Covid: Usa, esperti temono giorni più bui dopo Thanksgiving

Lungo fine settimana festa potrebbe causare ondata contagi

(ANSA) – NEW YORK, 26 NOV – Con milioni di americani in viaggio per il lungo fine settimana del Ringraziamento, gli esperti di salute pubblica sono terrorizzati da ciò che sta per accadere, mentre gli Usa ieri hanno riportato 2.046 morti per il coronavirus, il numero più alto in un giorno dall’inizio di maggio. Il dottor Joseph Varon, chief of staff al United Memorial Medical Center di Houston, ha dipinto uno scenario a tinte fosche: "La mia preoccupazione per le prossime sei-dodici settimane è che se non facciamo le cose per bene, l’America vedrà i giorni più bui nella sua storia medica moderna". "Il mio ospedale è pieno. Ho appena aperto due nuove ali in modo da poter ospitare i pazienti nei prossimi giorni, perché so che molte persone si ammaleranno dopo il Ringraziamento", ha detto alla Cnn.
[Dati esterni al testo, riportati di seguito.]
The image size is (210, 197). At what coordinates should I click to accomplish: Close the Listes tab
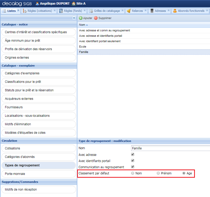click(18, 11)
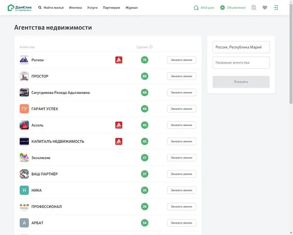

Gli US Centers for Disease Control and Prevention (Cdc) prevedono tra i 294.000 e i 321.000 morti negli Stati Uniti entro il 19 dicembre. "Temo che l’impennata della festa del Ringraziamento si aggiungerà a quella che diventerà l’ondata di Natale. Dobbiamo capire che siano in una condizione molto pericolosa", ha avvertito da parte sua Michael Osterholm, direttore del Center for Infectious Disease Research and Policy presso l’Università del Minnesota. (ANSA).